Switching is the actual mechanism by which a message is removed from the input buffer and placed in the output buffer. The switching technique applied has an over-whelming effect on message latency and hence the choice of switching method is crucial in designing any distributed memory computer. The design space of the switching technique is shown in the figure.
In the first-generation multicomputer, the packet switching mechanism was borrowed from the world of computer networks. The packet switching mechanism behaves in a store and forward manner similar to the mail service. A message is divided into packets which are sent independently via the communication network between the source and the destination nodes.
Circuit switching methods behave analogously to telephone systems where a path between the source and destination is initially built up and the circuit is held until the entire message is transmitted.

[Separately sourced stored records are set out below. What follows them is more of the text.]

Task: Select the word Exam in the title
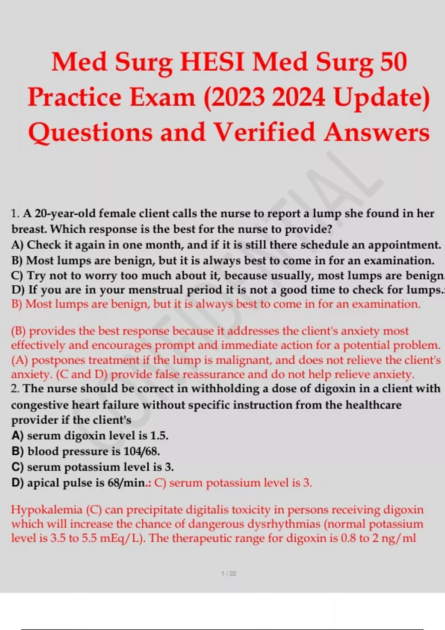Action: point(162,97)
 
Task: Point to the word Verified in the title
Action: point(264,132)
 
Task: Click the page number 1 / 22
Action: point(228,573)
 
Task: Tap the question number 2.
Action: point(15,388)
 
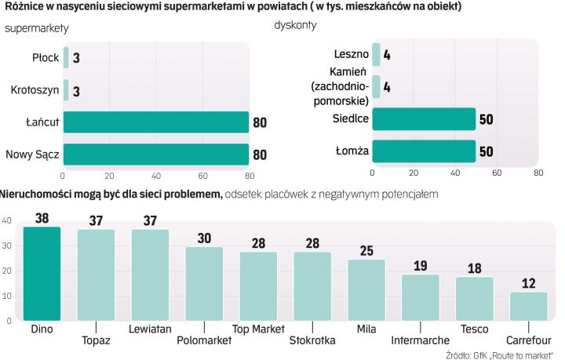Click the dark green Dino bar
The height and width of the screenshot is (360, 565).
[42, 273]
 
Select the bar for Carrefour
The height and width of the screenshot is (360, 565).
[528, 306]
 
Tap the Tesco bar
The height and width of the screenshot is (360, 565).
[474, 299]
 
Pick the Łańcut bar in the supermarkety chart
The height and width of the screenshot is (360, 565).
[155, 122]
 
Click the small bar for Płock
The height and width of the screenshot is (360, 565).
[66, 58]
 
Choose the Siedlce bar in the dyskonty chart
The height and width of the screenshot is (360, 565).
[424, 118]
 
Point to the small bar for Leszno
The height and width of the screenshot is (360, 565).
[376, 54]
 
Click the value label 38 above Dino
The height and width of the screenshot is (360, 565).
[42, 218]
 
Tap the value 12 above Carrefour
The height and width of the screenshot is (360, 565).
[528, 283]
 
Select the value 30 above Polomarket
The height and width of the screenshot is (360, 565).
[204, 238]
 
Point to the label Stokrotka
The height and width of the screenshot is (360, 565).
[312, 340]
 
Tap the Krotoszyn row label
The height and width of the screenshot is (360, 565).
[32, 90]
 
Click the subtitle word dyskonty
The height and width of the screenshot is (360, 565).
[296, 25]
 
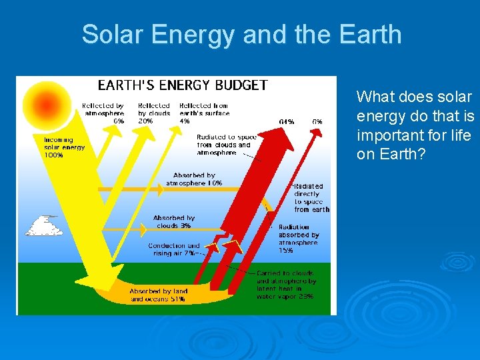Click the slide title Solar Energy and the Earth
[x=241, y=34]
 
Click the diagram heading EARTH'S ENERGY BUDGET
[x=183, y=85]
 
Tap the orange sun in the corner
[x=46, y=103]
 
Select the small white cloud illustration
[x=44, y=226]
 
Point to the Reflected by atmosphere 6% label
[x=103, y=113]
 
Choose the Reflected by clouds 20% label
[x=153, y=113]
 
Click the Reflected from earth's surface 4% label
[x=203, y=113]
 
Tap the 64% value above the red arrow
[x=287, y=122]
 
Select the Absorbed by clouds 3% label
[x=173, y=222]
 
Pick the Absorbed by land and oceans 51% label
[x=158, y=295]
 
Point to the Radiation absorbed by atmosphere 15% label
[x=299, y=239]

The circuit switching mechanism is realized in three phases −
In the first phase, the communication circuit is built up by sending a special short message called the probe through the network. The probe plays a similar role to the packet header in packet switching schemes. When the communication circuit is established, the second phase can be started in which the actual message is sent via the communication circuit. During this phase, the channels constituting the circuit are reserved exclusively, and no other messages can be transmitted by them.
In the last phase, the circuit is destroyed, either by the tail of the transmitted message or by an acknowledgment message returned by the destination node. If the desired channel is used by another circuit in the circuit establishment phase, the partially built-up circuit may be destroyed.
Virtual cut-through attempts to integrate the advantage of packet switching and circuit switching. The message is divided into small units known as flow control digits or flits. As long as the required channels are free, the message is forwarded between nodes flit by flit in a pipeline fashion.
If a required channel is busy, flits are buffered at intermediate nodes. It is depending on the size of the available buffers, virtual cut-through can behave in different ways. If the buffers are large enough, the entire message is buffered at the blocked intermediate node, resulting in a behavior similar to packet switching. If the buffers are not large enough, the message will be buffered across several nodes, holding the links between them.
Wormhole routing is a special case of virtual cut-through, where the buffers at the intermediate nodes are the size of a flit. The advantage of wormhole routing over circuit switching and virtual cut-through appears in networks where contention is not negligible. In circuit switching, once a channel is assigned to a message, it cannot be used by other messages until the channels become free. In virtual cut-through, blocked messages must be stored in the buffer of intermediate nodes.